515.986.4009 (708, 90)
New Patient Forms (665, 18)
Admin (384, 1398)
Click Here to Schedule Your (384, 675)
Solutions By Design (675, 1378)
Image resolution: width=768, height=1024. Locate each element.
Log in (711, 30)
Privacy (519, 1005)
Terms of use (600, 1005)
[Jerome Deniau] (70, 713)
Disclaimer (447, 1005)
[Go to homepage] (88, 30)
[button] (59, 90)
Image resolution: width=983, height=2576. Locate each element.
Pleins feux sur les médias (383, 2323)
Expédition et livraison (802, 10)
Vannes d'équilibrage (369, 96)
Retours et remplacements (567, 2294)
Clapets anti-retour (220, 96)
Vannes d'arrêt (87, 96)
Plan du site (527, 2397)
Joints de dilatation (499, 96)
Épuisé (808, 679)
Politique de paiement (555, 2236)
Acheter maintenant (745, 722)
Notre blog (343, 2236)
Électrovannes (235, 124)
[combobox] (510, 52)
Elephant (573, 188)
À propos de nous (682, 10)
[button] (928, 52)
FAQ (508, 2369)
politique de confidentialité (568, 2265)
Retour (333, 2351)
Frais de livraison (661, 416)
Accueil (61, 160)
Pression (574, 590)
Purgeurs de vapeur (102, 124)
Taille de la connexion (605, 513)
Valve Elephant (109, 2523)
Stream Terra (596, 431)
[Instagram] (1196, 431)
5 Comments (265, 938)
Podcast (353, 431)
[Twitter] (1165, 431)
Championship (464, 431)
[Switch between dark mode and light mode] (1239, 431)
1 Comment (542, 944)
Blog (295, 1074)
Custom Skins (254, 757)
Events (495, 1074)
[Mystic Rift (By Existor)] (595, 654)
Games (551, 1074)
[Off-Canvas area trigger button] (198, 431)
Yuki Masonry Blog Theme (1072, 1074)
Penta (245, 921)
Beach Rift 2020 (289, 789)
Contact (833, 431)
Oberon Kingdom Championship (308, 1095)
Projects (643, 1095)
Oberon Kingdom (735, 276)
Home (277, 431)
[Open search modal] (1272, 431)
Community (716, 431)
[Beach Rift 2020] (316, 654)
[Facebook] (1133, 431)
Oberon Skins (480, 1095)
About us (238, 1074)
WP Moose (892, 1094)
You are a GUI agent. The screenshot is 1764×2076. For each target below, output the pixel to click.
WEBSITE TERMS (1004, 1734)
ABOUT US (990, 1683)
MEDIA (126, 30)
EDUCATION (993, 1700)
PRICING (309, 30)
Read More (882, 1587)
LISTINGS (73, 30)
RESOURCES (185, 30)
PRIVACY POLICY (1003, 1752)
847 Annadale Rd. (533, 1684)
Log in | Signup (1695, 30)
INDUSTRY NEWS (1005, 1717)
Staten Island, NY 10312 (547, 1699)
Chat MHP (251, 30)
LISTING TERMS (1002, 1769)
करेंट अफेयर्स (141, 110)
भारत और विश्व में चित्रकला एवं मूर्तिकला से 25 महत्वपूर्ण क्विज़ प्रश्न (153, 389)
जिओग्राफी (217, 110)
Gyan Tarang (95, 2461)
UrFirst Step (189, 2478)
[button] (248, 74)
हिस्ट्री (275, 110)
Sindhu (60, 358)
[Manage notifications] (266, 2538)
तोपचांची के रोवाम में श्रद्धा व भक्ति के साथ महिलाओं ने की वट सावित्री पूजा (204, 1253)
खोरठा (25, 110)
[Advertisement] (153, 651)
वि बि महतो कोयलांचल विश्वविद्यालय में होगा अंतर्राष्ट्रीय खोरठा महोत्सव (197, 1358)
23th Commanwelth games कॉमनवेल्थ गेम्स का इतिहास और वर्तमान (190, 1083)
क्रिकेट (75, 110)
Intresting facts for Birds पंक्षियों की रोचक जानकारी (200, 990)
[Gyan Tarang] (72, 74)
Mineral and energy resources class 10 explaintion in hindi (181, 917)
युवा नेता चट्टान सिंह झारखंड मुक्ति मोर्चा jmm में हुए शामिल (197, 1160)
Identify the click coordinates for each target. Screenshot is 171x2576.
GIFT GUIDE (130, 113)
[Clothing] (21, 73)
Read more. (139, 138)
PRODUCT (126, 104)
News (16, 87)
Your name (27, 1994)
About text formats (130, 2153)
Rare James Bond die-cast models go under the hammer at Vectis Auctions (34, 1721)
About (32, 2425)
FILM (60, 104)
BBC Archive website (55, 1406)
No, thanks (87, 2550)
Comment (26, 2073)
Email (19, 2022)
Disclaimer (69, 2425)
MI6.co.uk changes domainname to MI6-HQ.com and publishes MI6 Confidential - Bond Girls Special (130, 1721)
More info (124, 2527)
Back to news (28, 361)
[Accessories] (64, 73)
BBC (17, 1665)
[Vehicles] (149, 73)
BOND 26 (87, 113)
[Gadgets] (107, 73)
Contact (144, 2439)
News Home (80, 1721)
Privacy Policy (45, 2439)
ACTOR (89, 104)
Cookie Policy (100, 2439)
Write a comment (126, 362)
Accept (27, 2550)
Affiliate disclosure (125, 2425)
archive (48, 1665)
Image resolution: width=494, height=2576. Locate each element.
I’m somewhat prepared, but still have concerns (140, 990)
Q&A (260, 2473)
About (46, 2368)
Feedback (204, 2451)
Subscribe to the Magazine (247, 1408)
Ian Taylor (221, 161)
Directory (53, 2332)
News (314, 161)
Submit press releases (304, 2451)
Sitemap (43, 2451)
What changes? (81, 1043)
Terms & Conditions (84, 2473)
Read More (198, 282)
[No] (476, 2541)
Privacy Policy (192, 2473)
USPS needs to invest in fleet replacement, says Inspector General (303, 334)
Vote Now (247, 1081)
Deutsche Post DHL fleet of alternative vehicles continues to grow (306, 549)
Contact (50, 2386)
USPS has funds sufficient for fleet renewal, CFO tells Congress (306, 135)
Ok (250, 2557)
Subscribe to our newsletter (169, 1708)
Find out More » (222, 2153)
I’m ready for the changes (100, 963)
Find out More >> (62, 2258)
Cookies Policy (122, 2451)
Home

Work task:
Give every entry once more, exactly as it reads.

Answer to the problem:
515.986.4009 (708, 90)
New Patient Forms (665, 18)
Admin (384, 1398)
Click Here to Schedule Your (384, 675)
Solutions By Design (675, 1378)
Image resolution: width=768, height=1024. Locate each element.
Log in (711, 30)
Privacy (519, 1005)
Terms of use (600, 1005)
[Jerome Deniau] (70, 713)
Disclaimer (447, 1005)
[Go to homepage] (88, 30)
[button] (59, 90)
Image resolution: width=983, height=2576. Locate each element.
Pleins feux sur les médias (383, 2323)
Expédition et livraison (802, 10)
Vannes d'équilibrage (369, 96)
Retours et remplacements (567, 2294)
Clapets anti-retour (220, 96)
Vannes d'arrêt (87, 96)
Plan du site (527, 2397)
Joints de dilatation (499, 96)
Épuisé (808, 679)
Politique de paiement (555, 2236)
Acheter maintenant (745, 722)
Notre blog (343, 2236)
Électrovannes (235, 124)
[combobox] (510, 52)
Elephant (573, 188)
À propos de nous (682, 10)
[button] (928, 52)
FAQ (508, 2369)
politique de confidentialité (568, 2265)
Retour (333, 2351)
Frais de livraison (661, 416)
Accueil (61, 160)
Pression (574, 590)
Purgeurs de vapeur (102, 124)
Taille de la connexion (605, 513)
Valve Elephant (109, 2523)
Stream Terra (596, 431)
[Instagram] (1196, 431)
5 Comments (265, 938)
Podcast (353, 431)
[Twitter] (1165, 431)
Championship (464, 431)
[Switch between dark mode and light mode] (1239, 431)
1 Comment (542, 944)
Blog (295, 1074)
Custom Skins (254, 757)
Events (495, 1074)
[Mystic Rift (By Existor)] (595, 654)
Games (551, 1074)
[Off-Canvas area trigger button] (198, 431)
Yuki Masonry Blog Theme (1072, 1074)
Penta (245, 921)
Beach Rift 2020 (289, 789)
Contact (833, 431)
Oberon Kingdom Championship (308, 1095)
Projects (643, 1095)
Oberon Kingdom (735, 276)
Home (277, 431)
[Open search modal] (1272, 431)
Community (716, 431)
[Beach Rift 2020] (316, 654)
[Facebook] (1133, 431)
Oberon Skins (480, 1095)
About us (238, 1074)
WP Moose (892, 1094)
You are a GUI agent. The screenshot is 1764×2076. For each target below, output the pixel to click.
WEBSITE TERMS (1004, 1734)
ABOUT US (990, 1683)
MEDIA (126, 30)
EDUCATION (993, 1700)
PRICING (309, 30)
Read More (882, 1587)
LISTINGS (73, 30)
RESOURCES (185, 30)
PRIVACY POLICY (1003, 1752)
847 Annadale Rd. (533, 1684)
Log in | Signup (1695, 30)
INDUSTRY NEWS (1005, 1717)
Staten Island, NY 10312 (547, 1699)
Chat MHP (251, 30)
LISTING TERMS (1002, 1769)
करेंट अफेयर्स (141, 110)
भारत और विश्व में चित्रकला एवं मूर्तिकला से 25 महत्वपूर्ण क्विज़ प्रश्न (153, 389)
जिओग्राफी (217, 110)
Gyan Tarang (95, 2461)
UrFirst Step (189, 2478)
[button] (248, 74)
हिस्ट्री (275, 110)
Sindhu (60, 358)
[Manage notifications] (266, 2538)
तोपचांची के रोवाम में श्रद्धा व भक्ति के साथ महिलाओं ने की वट सावित्री पूजा (204, 1253)
खोरठा (25, 110)
[Advertisement] (153, 651)
वि बि महतो कोयलांचल विश्वविद्यालय में होगा अंतर्राष्ट्रीय खोरठा महोत्सव (197, 1358)
23th Commanwelth games कॉमनवेल्थ गेम्स का इतिहास और वर्तमान (190, 1083)
क्रिकेट (75, 110)
Intresting facts for Birds पंक्षियों की रोचक जानकारी (200, 990)
[Gyan Tarang] (72, 74)
Mineral and energy resources class 10 explaintion in hindi (181, 917)
युवा नेता चट्टान सिंह झारखंड मुक्ति मोर्चा jmm में हुए शामिल (197, 1160)
Identify the click coordinates for each target. Screenshot is 171x2576.
GIFT GUIDE (130, 113)
[Clothing] (21, 73)
Read more. (139, 138)
PRODUCT (126, 104)
News (16, 87)
Your name (27, 1994)
About text formats (130, 2153)
Rare James Bond die-cast models go under the hammer at Vectis Auctions (34, 1721)
About (32, 2425)
FILM (60, 104)
BBC Archive website (55, 1406)
No, thanks (87, 2550)
Comment (26, 2073)
Email (19, 2022)
Disclaimer (69, 2425)
MI6.co.uk changes domainname to MI6-HQ.com and publishes MI6 Confidential - Bond Girls Special (130, 1721)
More info (124, 2527)
Back to news (28, 361)
[Accessories] (64, 73)
BBC (17, 1665)
[Vehicles] (149, 73)
BOND 26 (87, 113)
[Gadgets] (107, 73)
Contact (144, 2439)
News Home (80, 1721)
Privacy Policy (45, 2439)
ACTOR (89, 104)
Cookie Policy (100, 2439)
Write a comment (126, 362)
Accept (27, 2550)
Affiliate disclosure (125, 2425)
archive (48, 1665)
Image resolution: width=494, height=2576. Locate each element.
I’m somewhat prepared, but still have concerns (140, 990)
Q&A (260, 2473)
About (46, 2368)
Feedback (204, 2451)
Subscribe to the Magazine (247, 1408)
Ian Taylor (221, 161)
Directory (53, 2332)
News (314, 161)
Submit press releases (304, 2451)
Sitemap (43, 2451)
What changes? (81, 1043)
Terms & Conditions (84, 2473)
Read More (198, 282)
[No] (476, 2541)
Privacy Policy (192, 2473)
USPS needs to invest in fleet replacement, says Inspector General (303, 334)
Vote Now (247, 1081)
Deutsche Post DHL fleet of alternative vehicles continues to grow (306, 549)
Contact (50, 2386)
USPS has funds sufficient for fleet renewal, CFO tells Congress (306, 135)
Ok (250, 2557)
Subscribe to our newsletter (169, 1708)
Find out More » (222, 2153)
I’m ready for the changes (100, 963)
Find out More >> (62, 2258)
Cookies Policy (122, 2451)
Home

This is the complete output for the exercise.